--- START Text passage ---
# The Muppet Christmas Carol Anniversary Edition DVD review



## Richard W. Haines (Jul 9, 2007)

There are two DVDs available of "The Muppet Christmas Carol". If you plan
on purchasing it make sure you get the Anniversary Edition from 2005 rather
than the original release copy. However, there are some problems with
this release as well. This is one of those discs that offer two aspect ratios,
the theatrical 1.85 (16:9 anamorphically enhanced) and 'Full Screen'. Now
full screen can mean one of two things. All films are shot in 1.33 in the
camera negative regardless of whether they are intended for cropped theatrical
presentations or anamorphically squeezed for Panavision wide screen showings.
What that means is that when you look through the camera lens you see a square
image that is being photographed. When a video distributor releases a 'full screen'
version in many cases that means they are taping the square image that was shot.
But sometimes the cinematographer did not compensate for "TV Safety" (3 x 4)
and only framed for the 1.85 cropped image for theaters. So if you show the full
frame image you'll see mike booms or other things not intended to be shown. It
would appear that this Muppet movie could not be shown full frame without revealing
the puppeteers so it must be presently in 1.85. So to get a 'full frame' version they
zoomed up the image and cropped off the sides. In short, the 1.85 (16:9) version
labeled as 'widescreen' looks good but the full frame version is grainy and flat due
to the optical enlargement. There also appears to be occasional wear on the image.
--- END Text passage ---
Problem description »
Answer from the DVD review:
(a) Which release of the film does it recommend buying?
(b) In what aspect ratio does it say all films are shot in the camera negative?
(c) What does it say makes the full frame version grainy and flat?
The listing that comes next is separate material with no connection to the DVD review.
--- START Available data ---
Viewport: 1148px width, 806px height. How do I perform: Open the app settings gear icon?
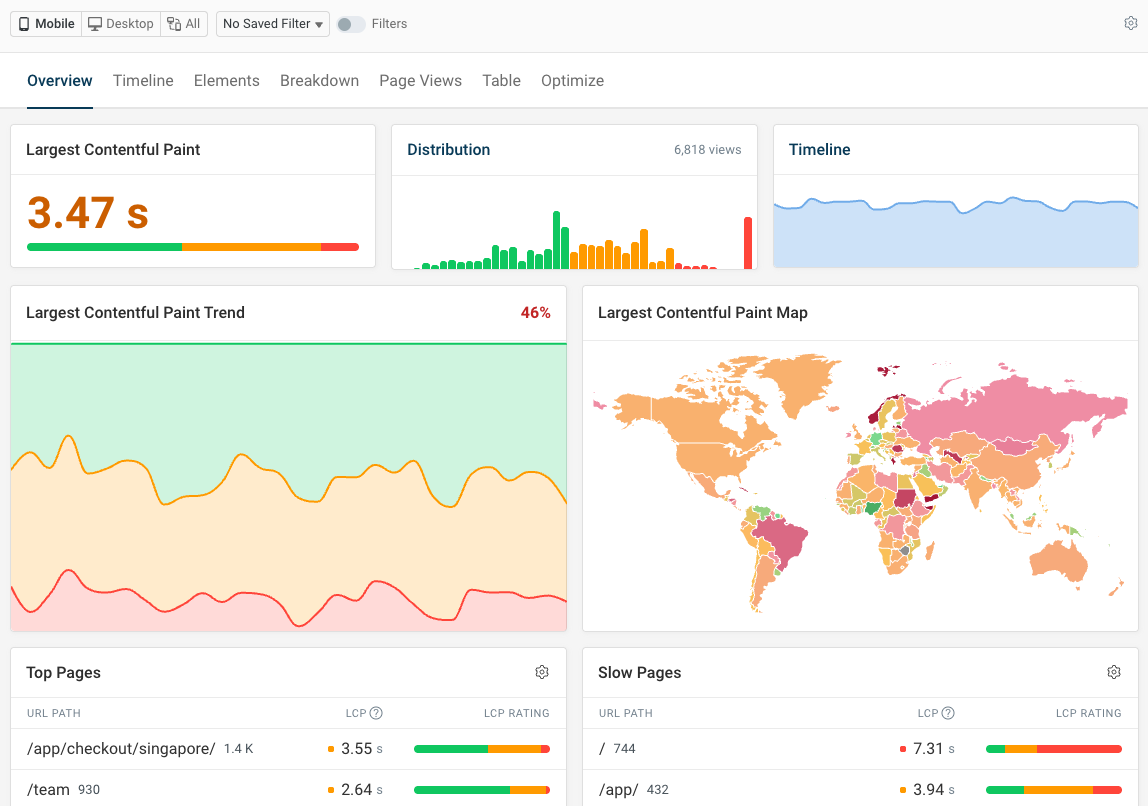tap(1130, 23)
--- END Available data ---
Complete answer »
(a) The Anniversary Edition from 2005.
(b) 1.33.
(c) The optical enlargement.